▸ Task goal: Output a verbatim copy of the data, cut off after the line that contains "The width and height of the screenshot is (1475, 677).".

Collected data

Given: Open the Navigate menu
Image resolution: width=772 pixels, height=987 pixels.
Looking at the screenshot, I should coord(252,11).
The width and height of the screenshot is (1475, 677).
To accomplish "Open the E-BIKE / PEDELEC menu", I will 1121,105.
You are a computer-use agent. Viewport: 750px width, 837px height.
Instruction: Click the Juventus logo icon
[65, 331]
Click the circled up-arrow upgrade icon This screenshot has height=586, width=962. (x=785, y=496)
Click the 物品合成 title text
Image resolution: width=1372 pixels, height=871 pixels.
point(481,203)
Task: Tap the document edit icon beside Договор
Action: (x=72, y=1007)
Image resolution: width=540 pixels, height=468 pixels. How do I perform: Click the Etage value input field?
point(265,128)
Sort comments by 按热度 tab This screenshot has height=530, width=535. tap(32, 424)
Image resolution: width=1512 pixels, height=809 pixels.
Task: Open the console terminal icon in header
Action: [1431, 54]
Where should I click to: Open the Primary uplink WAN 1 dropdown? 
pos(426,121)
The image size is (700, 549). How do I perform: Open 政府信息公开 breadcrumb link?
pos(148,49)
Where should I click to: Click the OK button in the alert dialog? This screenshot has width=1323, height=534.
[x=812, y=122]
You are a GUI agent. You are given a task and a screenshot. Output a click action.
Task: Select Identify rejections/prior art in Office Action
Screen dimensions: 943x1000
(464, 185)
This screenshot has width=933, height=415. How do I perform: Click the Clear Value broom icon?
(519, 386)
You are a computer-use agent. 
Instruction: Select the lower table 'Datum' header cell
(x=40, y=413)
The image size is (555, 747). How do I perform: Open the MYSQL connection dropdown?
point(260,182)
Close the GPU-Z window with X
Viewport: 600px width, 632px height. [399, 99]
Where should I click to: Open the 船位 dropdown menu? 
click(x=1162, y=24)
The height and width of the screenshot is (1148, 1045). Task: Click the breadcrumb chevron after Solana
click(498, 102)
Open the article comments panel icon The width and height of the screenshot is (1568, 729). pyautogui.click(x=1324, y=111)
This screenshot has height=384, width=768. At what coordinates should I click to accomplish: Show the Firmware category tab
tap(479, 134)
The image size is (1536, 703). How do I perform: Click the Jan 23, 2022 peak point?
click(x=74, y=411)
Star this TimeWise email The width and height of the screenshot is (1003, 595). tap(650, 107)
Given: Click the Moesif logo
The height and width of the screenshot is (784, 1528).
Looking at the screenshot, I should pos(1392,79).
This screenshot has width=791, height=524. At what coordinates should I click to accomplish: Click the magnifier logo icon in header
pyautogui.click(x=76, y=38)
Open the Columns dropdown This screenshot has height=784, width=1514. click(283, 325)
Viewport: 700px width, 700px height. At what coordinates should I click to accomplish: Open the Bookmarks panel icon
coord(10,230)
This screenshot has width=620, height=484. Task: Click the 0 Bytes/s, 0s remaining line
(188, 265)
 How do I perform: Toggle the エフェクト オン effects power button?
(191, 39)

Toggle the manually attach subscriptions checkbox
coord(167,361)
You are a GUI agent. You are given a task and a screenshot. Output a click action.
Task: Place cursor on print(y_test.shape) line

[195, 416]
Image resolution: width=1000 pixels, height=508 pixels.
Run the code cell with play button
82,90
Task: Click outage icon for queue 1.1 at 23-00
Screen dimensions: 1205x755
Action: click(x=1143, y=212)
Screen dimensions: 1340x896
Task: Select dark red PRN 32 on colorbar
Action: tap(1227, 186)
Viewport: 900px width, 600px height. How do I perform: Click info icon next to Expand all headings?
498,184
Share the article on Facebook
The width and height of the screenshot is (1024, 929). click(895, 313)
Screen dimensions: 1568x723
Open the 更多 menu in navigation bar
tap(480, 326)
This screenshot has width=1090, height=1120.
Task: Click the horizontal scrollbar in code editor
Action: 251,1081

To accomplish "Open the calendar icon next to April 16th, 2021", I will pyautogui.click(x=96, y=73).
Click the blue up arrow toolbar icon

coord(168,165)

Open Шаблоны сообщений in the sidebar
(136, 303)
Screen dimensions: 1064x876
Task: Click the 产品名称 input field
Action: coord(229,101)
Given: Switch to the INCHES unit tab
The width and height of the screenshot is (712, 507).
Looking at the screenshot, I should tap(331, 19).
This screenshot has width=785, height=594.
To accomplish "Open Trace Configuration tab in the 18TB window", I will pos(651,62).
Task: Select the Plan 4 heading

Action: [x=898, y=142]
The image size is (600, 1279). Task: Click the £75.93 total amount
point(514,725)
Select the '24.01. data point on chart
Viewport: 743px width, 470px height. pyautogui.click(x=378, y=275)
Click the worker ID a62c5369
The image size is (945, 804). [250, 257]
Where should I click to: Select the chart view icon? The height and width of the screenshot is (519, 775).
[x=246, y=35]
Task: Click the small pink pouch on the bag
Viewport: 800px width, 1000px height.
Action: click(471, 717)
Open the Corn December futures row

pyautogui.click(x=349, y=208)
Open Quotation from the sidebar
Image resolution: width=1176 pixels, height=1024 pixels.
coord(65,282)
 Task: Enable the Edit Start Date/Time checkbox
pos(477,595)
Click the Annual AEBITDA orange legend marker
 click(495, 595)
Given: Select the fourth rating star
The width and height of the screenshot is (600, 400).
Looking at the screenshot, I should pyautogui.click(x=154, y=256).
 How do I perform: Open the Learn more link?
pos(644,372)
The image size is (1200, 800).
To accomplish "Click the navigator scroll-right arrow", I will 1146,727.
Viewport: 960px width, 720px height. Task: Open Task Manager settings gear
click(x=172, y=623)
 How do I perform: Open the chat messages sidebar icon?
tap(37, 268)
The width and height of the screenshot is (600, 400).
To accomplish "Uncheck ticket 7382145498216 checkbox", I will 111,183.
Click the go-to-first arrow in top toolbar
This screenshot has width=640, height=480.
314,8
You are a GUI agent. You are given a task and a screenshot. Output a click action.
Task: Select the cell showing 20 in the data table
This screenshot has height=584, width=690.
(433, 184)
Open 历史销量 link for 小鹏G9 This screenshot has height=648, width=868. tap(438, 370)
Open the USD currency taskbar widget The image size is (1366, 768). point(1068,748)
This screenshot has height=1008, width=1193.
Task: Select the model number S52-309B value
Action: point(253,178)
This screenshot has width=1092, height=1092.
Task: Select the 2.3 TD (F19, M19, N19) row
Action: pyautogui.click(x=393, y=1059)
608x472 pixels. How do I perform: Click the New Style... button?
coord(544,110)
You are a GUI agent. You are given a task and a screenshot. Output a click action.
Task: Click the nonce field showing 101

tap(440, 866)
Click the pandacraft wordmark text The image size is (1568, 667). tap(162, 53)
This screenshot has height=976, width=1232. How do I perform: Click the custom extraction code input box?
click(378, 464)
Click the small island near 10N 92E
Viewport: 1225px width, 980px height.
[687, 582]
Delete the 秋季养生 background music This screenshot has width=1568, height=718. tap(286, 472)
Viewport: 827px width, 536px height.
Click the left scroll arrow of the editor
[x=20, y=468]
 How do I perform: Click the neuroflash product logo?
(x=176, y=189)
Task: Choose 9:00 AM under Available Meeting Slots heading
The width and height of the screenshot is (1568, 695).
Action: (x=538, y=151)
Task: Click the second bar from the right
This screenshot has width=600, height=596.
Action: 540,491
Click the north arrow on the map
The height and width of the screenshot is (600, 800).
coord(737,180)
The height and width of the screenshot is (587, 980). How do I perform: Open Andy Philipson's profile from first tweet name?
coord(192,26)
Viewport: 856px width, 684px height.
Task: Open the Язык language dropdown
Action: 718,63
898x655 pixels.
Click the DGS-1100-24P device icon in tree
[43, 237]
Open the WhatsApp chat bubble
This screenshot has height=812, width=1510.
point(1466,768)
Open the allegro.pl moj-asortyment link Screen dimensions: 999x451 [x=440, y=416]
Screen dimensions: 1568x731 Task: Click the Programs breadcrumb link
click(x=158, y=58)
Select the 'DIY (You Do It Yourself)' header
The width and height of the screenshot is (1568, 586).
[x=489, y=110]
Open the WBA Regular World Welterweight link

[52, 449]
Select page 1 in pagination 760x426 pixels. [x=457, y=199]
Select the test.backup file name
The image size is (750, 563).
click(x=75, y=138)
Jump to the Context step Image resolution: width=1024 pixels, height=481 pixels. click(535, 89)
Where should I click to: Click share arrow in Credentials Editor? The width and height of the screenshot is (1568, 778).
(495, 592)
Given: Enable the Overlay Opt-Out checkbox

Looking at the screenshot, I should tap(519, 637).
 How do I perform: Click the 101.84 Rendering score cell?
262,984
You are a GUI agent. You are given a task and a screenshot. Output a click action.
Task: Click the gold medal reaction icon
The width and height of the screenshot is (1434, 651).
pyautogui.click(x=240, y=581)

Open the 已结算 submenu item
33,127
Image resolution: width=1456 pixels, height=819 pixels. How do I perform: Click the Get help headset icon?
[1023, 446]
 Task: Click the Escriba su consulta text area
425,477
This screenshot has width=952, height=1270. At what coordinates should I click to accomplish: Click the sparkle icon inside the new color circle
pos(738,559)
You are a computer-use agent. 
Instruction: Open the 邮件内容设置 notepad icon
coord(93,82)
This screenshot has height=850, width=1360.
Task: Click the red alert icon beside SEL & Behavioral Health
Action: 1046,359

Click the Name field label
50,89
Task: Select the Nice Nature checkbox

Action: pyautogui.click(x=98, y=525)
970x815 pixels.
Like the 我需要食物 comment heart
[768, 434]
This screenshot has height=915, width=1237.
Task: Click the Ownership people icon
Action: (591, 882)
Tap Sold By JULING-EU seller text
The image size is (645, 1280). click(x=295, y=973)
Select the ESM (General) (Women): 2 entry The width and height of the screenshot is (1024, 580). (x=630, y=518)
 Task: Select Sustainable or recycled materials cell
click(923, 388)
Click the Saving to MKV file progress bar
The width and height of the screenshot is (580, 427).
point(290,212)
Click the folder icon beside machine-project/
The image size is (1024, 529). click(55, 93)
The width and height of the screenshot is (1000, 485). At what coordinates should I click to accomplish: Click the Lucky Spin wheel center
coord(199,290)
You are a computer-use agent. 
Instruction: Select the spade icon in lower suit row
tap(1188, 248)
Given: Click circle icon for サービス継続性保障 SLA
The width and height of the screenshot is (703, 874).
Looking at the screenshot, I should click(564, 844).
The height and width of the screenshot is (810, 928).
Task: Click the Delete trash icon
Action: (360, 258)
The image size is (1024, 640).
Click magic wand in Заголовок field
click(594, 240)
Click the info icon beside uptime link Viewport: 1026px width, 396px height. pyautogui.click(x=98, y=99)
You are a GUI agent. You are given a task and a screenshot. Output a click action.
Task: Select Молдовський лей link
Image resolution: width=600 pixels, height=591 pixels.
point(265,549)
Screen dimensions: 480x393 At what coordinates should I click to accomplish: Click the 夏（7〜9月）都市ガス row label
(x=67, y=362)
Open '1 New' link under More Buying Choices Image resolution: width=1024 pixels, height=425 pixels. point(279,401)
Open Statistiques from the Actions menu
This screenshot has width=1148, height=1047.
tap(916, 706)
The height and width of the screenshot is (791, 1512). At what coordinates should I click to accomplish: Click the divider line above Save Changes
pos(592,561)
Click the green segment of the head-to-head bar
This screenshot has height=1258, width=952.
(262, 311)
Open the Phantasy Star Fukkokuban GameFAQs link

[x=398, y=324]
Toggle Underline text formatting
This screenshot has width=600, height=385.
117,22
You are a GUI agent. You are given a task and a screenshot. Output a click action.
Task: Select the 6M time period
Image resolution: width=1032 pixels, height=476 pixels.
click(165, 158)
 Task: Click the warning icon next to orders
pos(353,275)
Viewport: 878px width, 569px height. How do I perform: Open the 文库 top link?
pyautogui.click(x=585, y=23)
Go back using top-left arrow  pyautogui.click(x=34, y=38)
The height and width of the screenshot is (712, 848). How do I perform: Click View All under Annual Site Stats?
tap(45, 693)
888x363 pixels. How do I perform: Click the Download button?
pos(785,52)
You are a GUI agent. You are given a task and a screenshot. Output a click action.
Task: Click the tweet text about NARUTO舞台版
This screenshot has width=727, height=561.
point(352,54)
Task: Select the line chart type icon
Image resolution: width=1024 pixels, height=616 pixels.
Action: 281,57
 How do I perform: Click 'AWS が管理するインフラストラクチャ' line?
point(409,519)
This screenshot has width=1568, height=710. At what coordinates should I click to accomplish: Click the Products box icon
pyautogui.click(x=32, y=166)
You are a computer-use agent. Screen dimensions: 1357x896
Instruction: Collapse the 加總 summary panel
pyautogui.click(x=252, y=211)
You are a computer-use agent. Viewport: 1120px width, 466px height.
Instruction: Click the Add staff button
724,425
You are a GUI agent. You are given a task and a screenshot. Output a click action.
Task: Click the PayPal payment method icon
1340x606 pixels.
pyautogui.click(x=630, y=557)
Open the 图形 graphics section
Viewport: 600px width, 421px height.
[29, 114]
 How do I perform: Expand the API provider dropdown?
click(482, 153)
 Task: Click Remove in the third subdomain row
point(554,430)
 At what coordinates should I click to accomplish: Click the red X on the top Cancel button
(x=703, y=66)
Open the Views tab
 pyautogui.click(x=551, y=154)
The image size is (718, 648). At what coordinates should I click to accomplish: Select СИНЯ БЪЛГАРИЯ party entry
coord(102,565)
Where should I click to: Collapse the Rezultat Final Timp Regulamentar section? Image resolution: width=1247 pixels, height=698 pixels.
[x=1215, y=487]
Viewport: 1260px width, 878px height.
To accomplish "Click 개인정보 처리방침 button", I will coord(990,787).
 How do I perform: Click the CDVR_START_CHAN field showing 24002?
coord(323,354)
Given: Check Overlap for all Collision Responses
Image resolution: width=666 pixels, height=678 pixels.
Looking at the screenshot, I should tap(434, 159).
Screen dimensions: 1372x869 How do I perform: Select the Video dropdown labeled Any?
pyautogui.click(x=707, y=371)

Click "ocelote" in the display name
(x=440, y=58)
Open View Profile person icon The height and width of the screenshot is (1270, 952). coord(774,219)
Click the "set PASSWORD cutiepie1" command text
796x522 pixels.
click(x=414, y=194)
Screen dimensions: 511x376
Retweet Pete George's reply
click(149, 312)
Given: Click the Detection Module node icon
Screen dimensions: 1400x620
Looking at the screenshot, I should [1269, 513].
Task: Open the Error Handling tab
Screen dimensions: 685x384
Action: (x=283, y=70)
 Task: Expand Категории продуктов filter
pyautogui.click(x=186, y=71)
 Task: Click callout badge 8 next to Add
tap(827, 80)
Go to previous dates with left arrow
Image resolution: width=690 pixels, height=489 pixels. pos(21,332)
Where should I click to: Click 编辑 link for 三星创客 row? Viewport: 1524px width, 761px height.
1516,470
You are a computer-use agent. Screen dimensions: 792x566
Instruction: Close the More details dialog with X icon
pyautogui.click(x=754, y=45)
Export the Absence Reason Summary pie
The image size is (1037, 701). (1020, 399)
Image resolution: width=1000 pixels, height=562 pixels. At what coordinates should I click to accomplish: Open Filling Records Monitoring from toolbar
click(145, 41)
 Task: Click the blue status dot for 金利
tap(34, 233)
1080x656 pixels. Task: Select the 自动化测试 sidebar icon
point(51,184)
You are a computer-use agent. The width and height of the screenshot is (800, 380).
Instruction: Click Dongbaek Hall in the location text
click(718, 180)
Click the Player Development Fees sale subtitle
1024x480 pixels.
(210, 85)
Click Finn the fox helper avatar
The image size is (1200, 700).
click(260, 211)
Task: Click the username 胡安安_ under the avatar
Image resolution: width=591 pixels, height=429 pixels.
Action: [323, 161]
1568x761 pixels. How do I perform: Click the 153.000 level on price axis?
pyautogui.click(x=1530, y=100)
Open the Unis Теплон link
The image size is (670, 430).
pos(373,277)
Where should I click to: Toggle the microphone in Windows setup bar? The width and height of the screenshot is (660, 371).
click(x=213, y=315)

▸ Task response:
Given: Open the Navigate menu
Image resolution: width=772 pixels, height=987 pixels.
Looking at the screenshot, I should coord(252,11).
The width and height of the screenshot is (1475, 677).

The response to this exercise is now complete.